Nello schema tradizionale del lavoro in presenza - tuttə nello stesso ufficio, stesso orario uguale per tuttə - la differenza dei bisogni dei corpi non trova spazio. Forse solo in qualche battuta sul collega ritardatario e le sue fatiche a scendere dal letto o nei ricordi di proverbiali litigi tra vicini di scrivania nei giorni di aria condizionata. Il tema invece è serio e complesso e influisce sulla produttività, sul benessere e, non ultimo, sulla felicità di chi lavora.
Proviamo allora a entrare nel merito. Partiamo dallo spazio: i corpi hanno percezioni diverse del calore. Ricerche mostrano forti variazioni nella sensazione di caldo/freddo: fattori come età, genere, metabolismo e ciclo circadiano possono causare differenze percepibili di 2–5 °C fra persone che lavorano in uno stesso ambiente. Inoltre, le preferenze termiche cambiano durante la giornata: alcune persone preferiscono ambienti più caldi la sera, in linea con il calo fisiologico della temperatura corporea, mentre a metà giornata tendono a preferire condizioni più fresche.
L’idea di chiedere a persone diverse, con corpi diversi e percezioni diverse, di trascorrere la loro vita lavorativa in un unico ambiente è veramente miope. Dà adito a frustrazioni e sofferenze. Come pensare di accogliere bisogni termici diversi con un unico regolatore climatico centralizzato?
Analizziamo il tempo. Anche in questa dimensione i nostri corpi funzionano in modo diverso, a seconda dei ritmi circadiani. Circa il 40% delle persone è identificabile come mattiniero o serale, mentre il resto si colloca in categorie intermedie. Il cronotipo mattiniero rende meglio la mattina, mentre quello serale al pomeriggio-sera. L’idea di un orario standard, tradizionalmente spostato verso il mattino presto, mette in crisi un cronotipo serale. Perché è un orario artificiale, che impone rigidità e non considera che la varietà delle persone fa sì che le loro prestazioni fluttuino durante la giornata.
Aggiungiamo un’ultima riflessione sul cibo. Anche in questo caso una fascia oraria standard per il pranzo non recepisce la complessità dei bisogni corporei. Siamo biologicamente diversə, abbiamo ritmi diversi. Come pensare che tutte le persone a un certo punto lascino i loro computer per scendere in mensa, tuttə alla stessa ora? Per moltə è una forzatura, un disagio. Orari alimentari standardizzati non rispettano i ritmi metabolici e possono causare squilibrio glicemico e stress.
La variazione dei bisogni corporei è oggettiva. Il modello di lavoro rigido, tradizionale 9-17, ignora le variazioni di temperatura percepita, i bioritmi, il metabolismo e la salute.
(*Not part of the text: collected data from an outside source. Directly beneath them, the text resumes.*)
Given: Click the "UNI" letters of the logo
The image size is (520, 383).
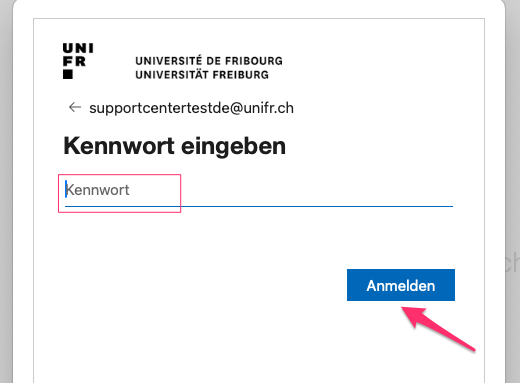Looking at the screenshot, I should pos(78,48).
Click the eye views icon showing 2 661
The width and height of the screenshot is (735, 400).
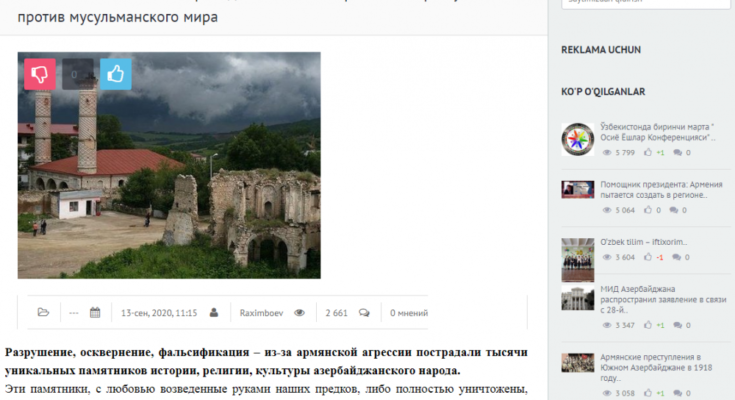299,312
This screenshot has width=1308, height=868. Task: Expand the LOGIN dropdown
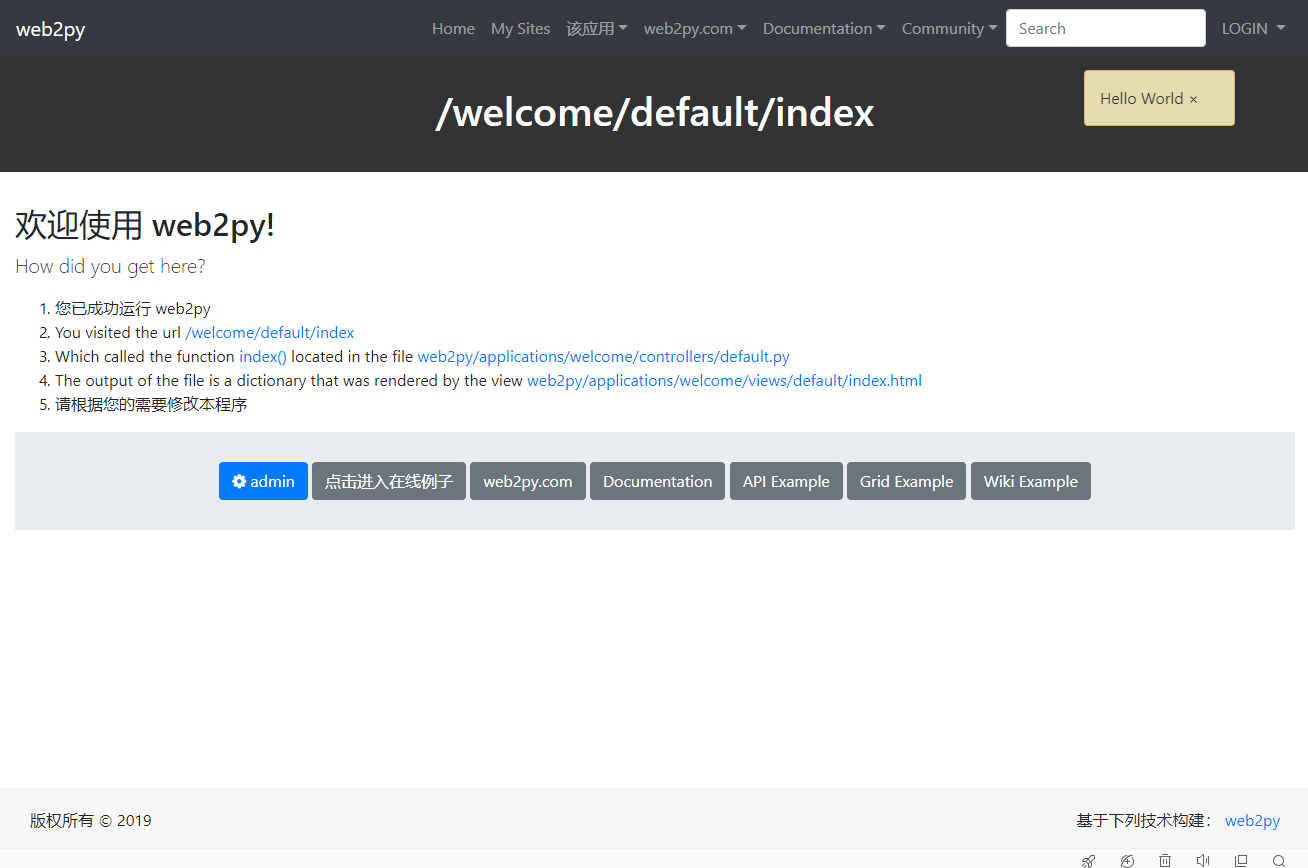1253,28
Un’unica fascia oraria, pausa pranzo inclusa, impone un modello artificiale su corpi che funzionano a ritmi differenti. Un unico luogo di lavoro impone un clima standard a corpi che hanno percezioni diverse.
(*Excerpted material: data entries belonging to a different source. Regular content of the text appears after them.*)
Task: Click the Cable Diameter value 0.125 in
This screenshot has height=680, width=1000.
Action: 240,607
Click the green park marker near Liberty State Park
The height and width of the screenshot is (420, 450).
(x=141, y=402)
Il lavoro agile, anche questa volta, è la risposta. La flessibilità oraria, la possibilità di variare il luogo in cui si lavora, riduce il tempo di convivenza forzata e asseconda i bisogni individuali. Migliora produttività e benessere. Poter lavorare in armonia con il proprio tempo, negli spazi più amati, secondo le proprie personali esigenze, sono gli effetti più eclatanti del lavoro agile. Lo dicono le persone, lo ribadisce la scienza.